24. The method of claim 1, wherein said fermenter is made of glass, ceramic, plastic, cement, or said fermenter is an earth fermenter (earthen-bank pond).

25. The method of claim 1, carried out continuously.

26. A blend comprising a poly hydroxy alkanoate (PHA) and at least two additional polymers.

27. The blend of claim 26, wherein said at least two additional polymers each independently is a biodegradable polymer such as polylactic acid (PLA), polycaprolactone (PCL), keratin, cellulose, chitin, lignin, amylose, amylopectin, mucin, or a PHA different from said PHA; or a non-biodegradable polymer such as polyethylene terephthalate (PET, also known as polyester), high-density polyethylene (HDPE), polyvinyl chloride (PVC), low-density polyethylene (LDPE), polypropylene (PP), polystyrene (PS), polyethylene glycol (PEG), polyproplylene glycol (PG), polyvinyl alcohol (PVA), polyacrylonitrile (PAN), polymethacrylic acid or an ester thereof, poly(acrylonitrile-co-butadiene-co-styrene) (ABS), polyamide, polyacrylamide (PAM), polysiloxanes, grafted polymers, and dendrimers such as PAMAM.

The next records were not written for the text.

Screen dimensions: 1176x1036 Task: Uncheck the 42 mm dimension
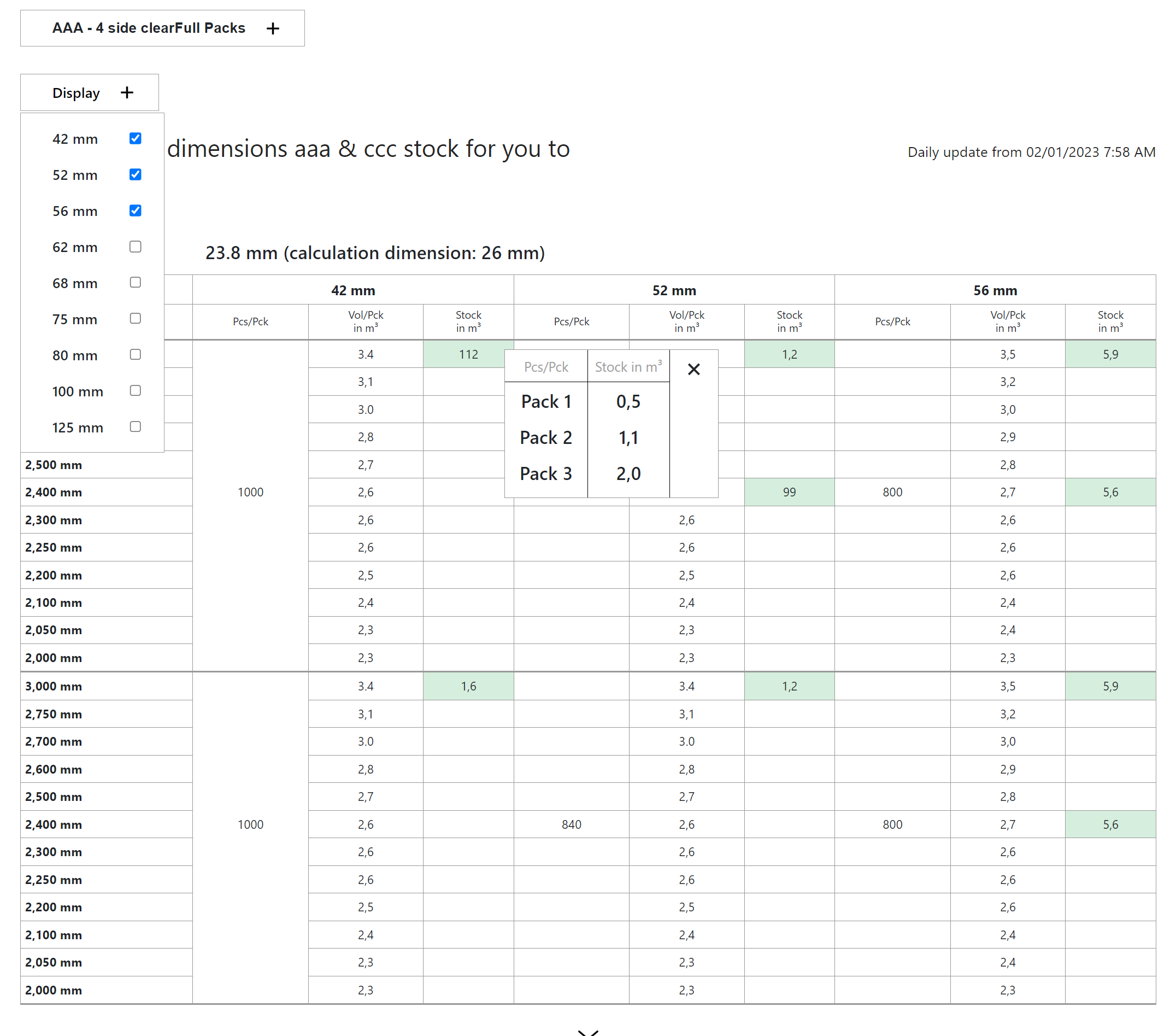point(135,138)
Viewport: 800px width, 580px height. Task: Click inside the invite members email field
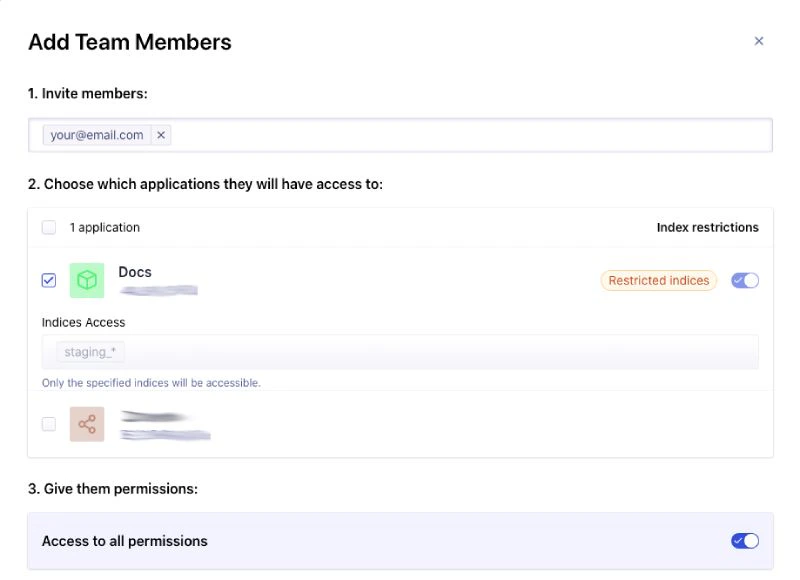(x=400, y=134)
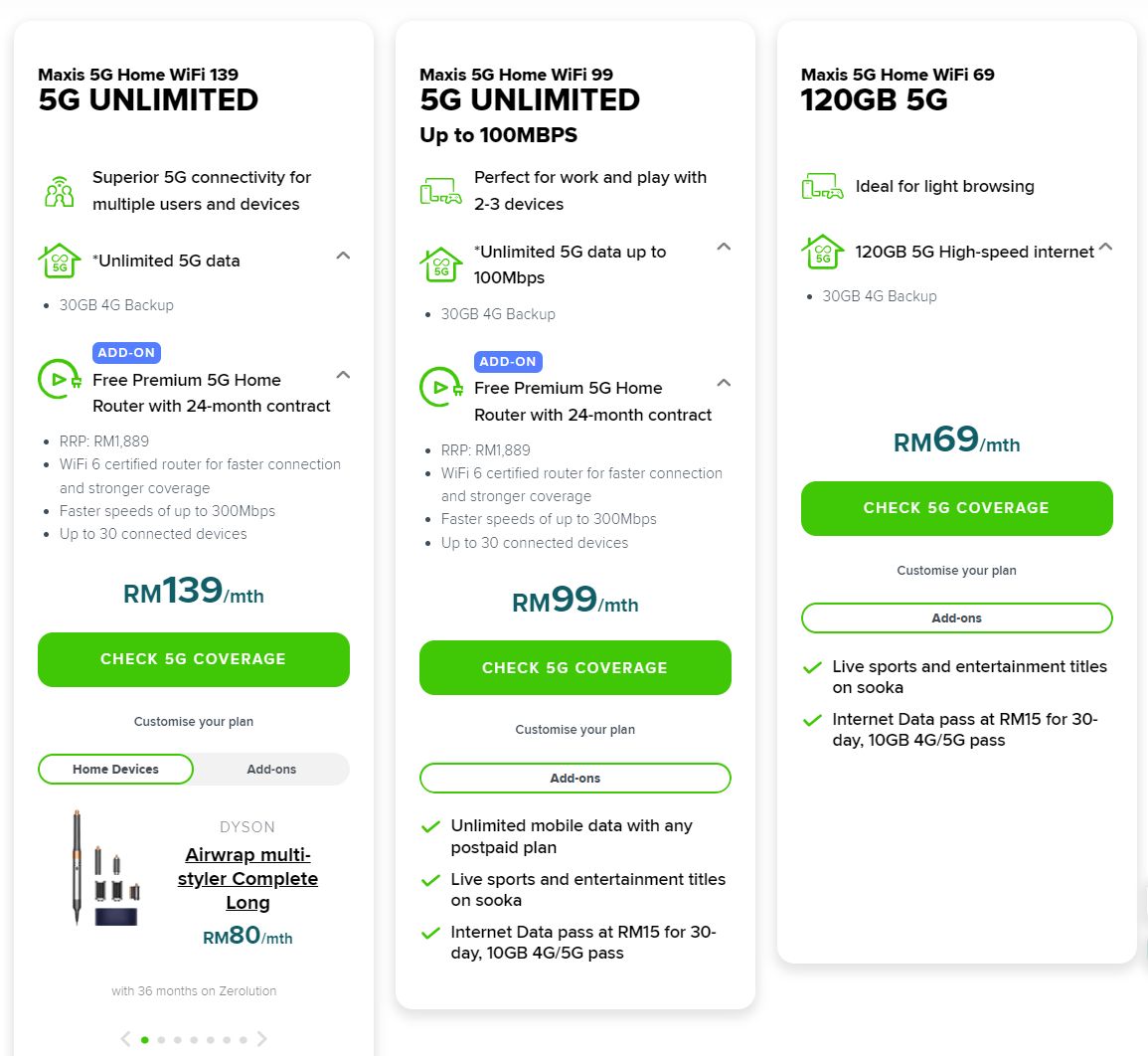
Task: Collapse the add-on router details on WiFi 139
Action: (342, 375)
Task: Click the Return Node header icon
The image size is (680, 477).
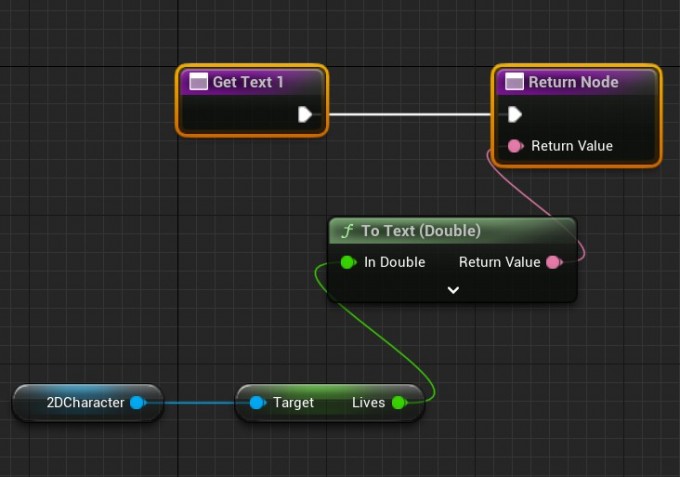Action: click(514, 82)
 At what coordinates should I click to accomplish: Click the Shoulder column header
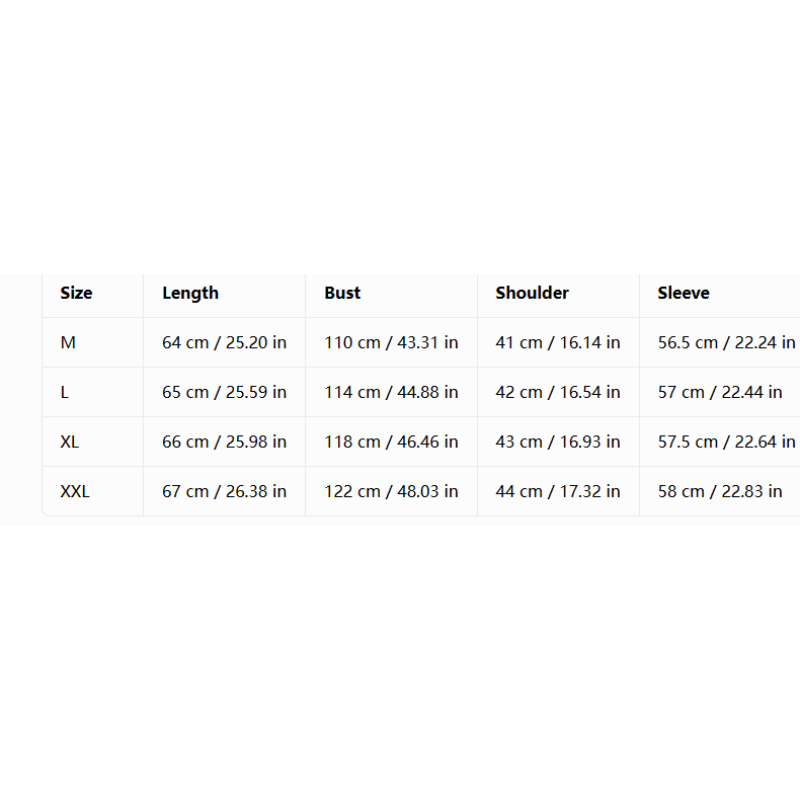[532, 293]
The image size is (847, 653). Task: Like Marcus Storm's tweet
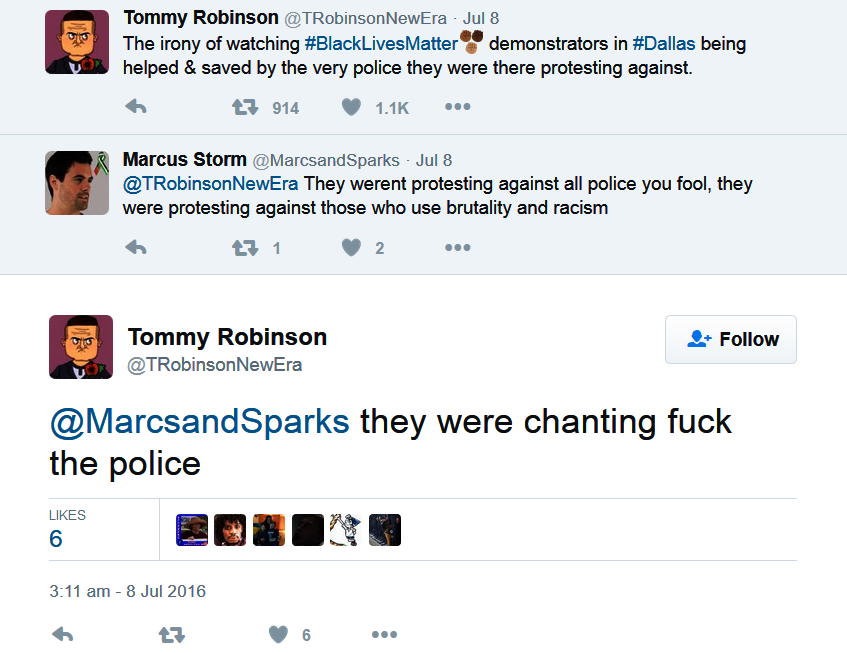[351, 247]
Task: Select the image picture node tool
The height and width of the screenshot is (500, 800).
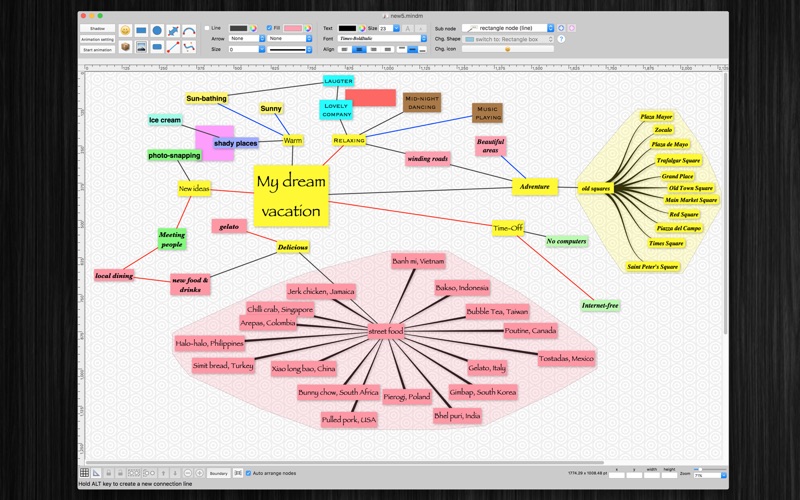Action: tap(141, 47)
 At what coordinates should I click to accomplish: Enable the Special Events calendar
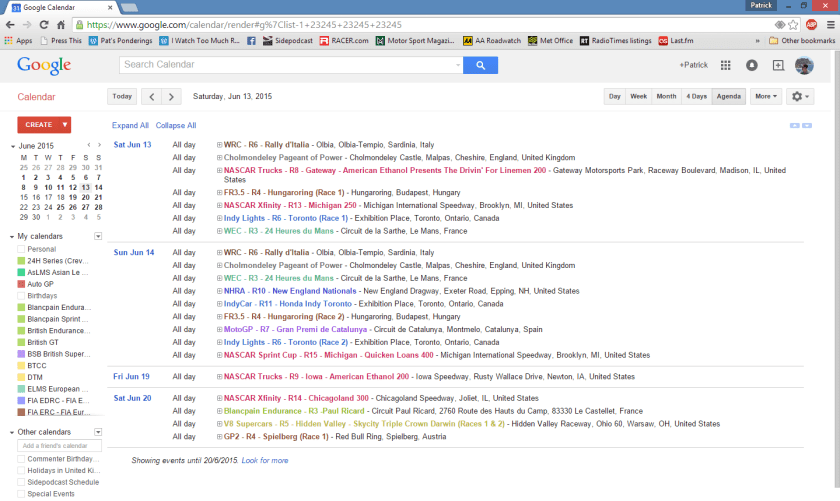point(21,494)
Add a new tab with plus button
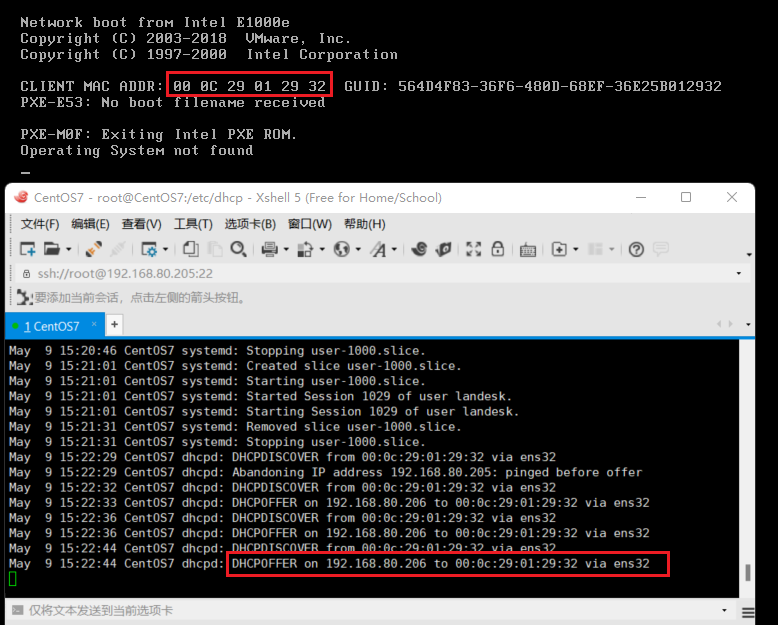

28. The blend of claim 27, wherein said at least two additional polymers comprise or consist of PLA and keratin.

29. The blend of claim 28, wherein the PHA:PLA ratio is between about 1 :99 to about 99:1, by weight, respectively.

30. The blend of claim 29, wherein the PHA:PLA ratio is between about 20:80 to about 40:60, e.g., about 25:75, about 30:70, or about 35:65, by weight, respectively.

31. The blend of claim 27, wherein one of said at least two polymers is keratin, and said keratin constitutes from about 1% to about 99%, preferably from about 10% to about 50%, by weight, of said blend.

32. An article comprising, or made of, a blend according to any one of claims 26-31.